Online Bipartite Matching
Introduction
Goal of this is to explain the following paper:
- https://arxiv.org/abs/2005.01929 [Edge-Weighted Online Bipartite Matching], by Matthew Fahrbach, Zhiyi Huang, Runzhou Tao, Morteza Zadimoghaddam
With some more extra reading about variation of OCS (which is being utilized to improve this algorithm)
- https://arxiv.org/abs/2107.02605 [Making Three Out of Two: Three-Way Online Correlated Selection], by Yongho Shin, Hyung-Chan An
- https://ieeexplore.ieee.org/document/9719792/ [Multiway Online Correlated Selection], by Guy Blanc; Moses Charikar
Material
Online Bipartite Matching (Unweighted)
Problem Definition and Score Measurement
- Given a bipartite graph $G = (L \cup R, E)$
- Because it bipartite basically there is no edges between each node in $L$, and each node in $R$.

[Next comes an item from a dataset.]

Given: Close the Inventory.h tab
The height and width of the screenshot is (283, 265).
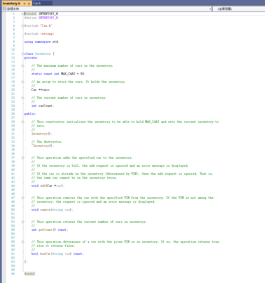Looking at the screenshot, I should (x=29, y=3).
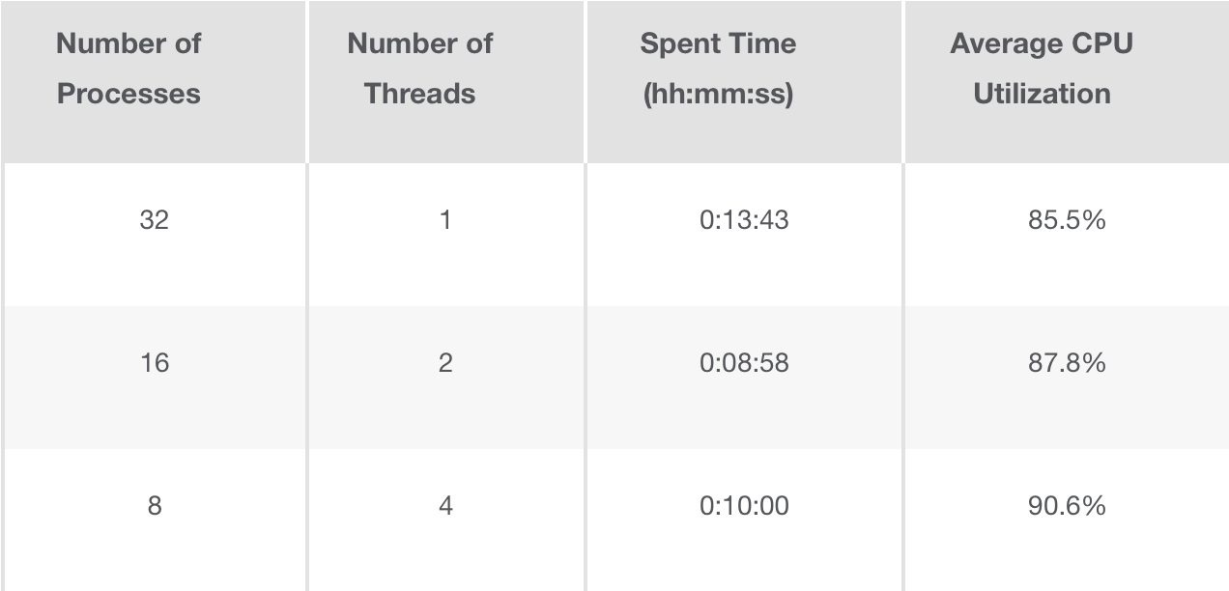
Task: Select the cell showing 2 threads
Action: pyautogui.click(x=445, y=363)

- Now the matching is I’d say the list of edges being picked, so that each node being incident with at most one edge from the picked edges
- Now the online part is something like the vertex $r$ in the set $R$ is revealed gradually, including the edges incident to $r$
- L is known in advance, yea
- Goal is to maximize the cardinality of this matching, which is maximize the side of picked edges.
-
There is no rematching, though. However, so if one $r$ is matched, there is no change in the already existing matching.
- it’s said that an algorithm is strictly $\alpha$-competitive if:
- Expected value of the algorithm that we apply it would be $\ge$ the optimal value for any sequence the order of reveal.
LP Duality
So there’s a video I watch and it mentions about LP Duality, I’m not really strong in this, so might need more inside on linear programming (optimization problem)

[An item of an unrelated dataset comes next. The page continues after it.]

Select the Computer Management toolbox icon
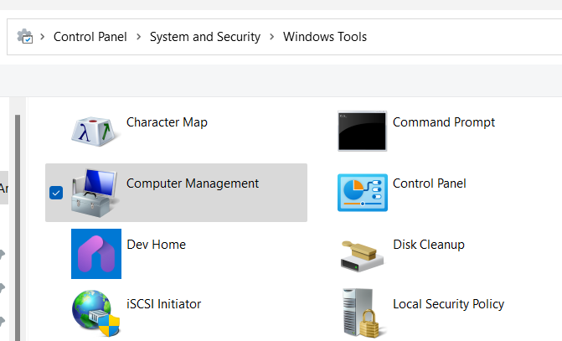 click(95, 192)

LP duality refers to the fact that every linear programming problem has an associated dual problem. The original problem is called the primal problem, and its counterpart is the dual problem.
- Relationship
- For every primal problem, there exists a unique dual problem.

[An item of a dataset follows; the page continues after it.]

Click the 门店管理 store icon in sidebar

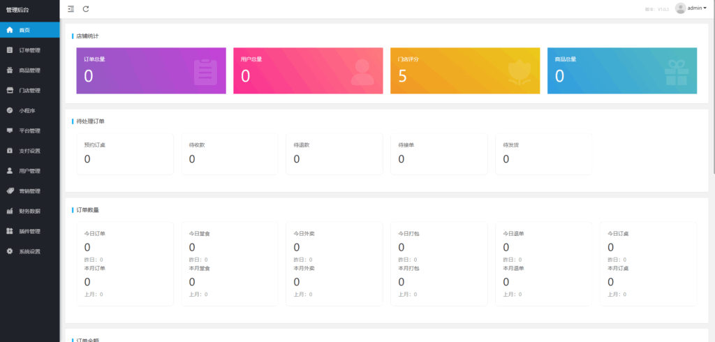[10, 91]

- Structure: If the primal is a maximization problem, the dual is a minimization problem, and vice versa.
- Weak duality: The objective value of any feasible solution to the dual problem is always a bound on the objective value of the primal problem.
- Strong duality: Under certain conditions, the optimal objective values of the primal and dual problems are equal.
- Complementary slackness: This principle helps identify optimal solutions for both primal and dual problems.
- Economic interpretation: Dual variables often have meaningful economic interpretations, such as shadow prices or opportunity costs.
I’ve seen this problem solved with lagrange multipliers, but already forget some of it, one of the most common solver is z3.
We might seen some of the problem in high school as well, for example when it comes to making cakes, if we make cake type A, it needs F1 flour and C1 egg, if we make type B, we need F2 flour and C2 egg, theres some constraints for example we can only make x amount of cake A, y amount of cake B, or the resources of the flour and egg is limited, thus giving us this optimization problem, something like $F1 + F2 \leq F$ would model the flour and such.
Then we can for example sell this cake for a price, thus giving us the objective.
Greedy Algorithm
Now that we’ve completed our review of LP Duality, let’s discuss the Greedy Algorithm for online bipartite matching:
The greedy algorithm operates as follows:
When an online vertex $r \in R$ arrives:
- If there is an unmatched neighbor in L, match it with the one having the smallest index.
The Greedy Algorithm is strictly $\frac{1}{2}$-competitive.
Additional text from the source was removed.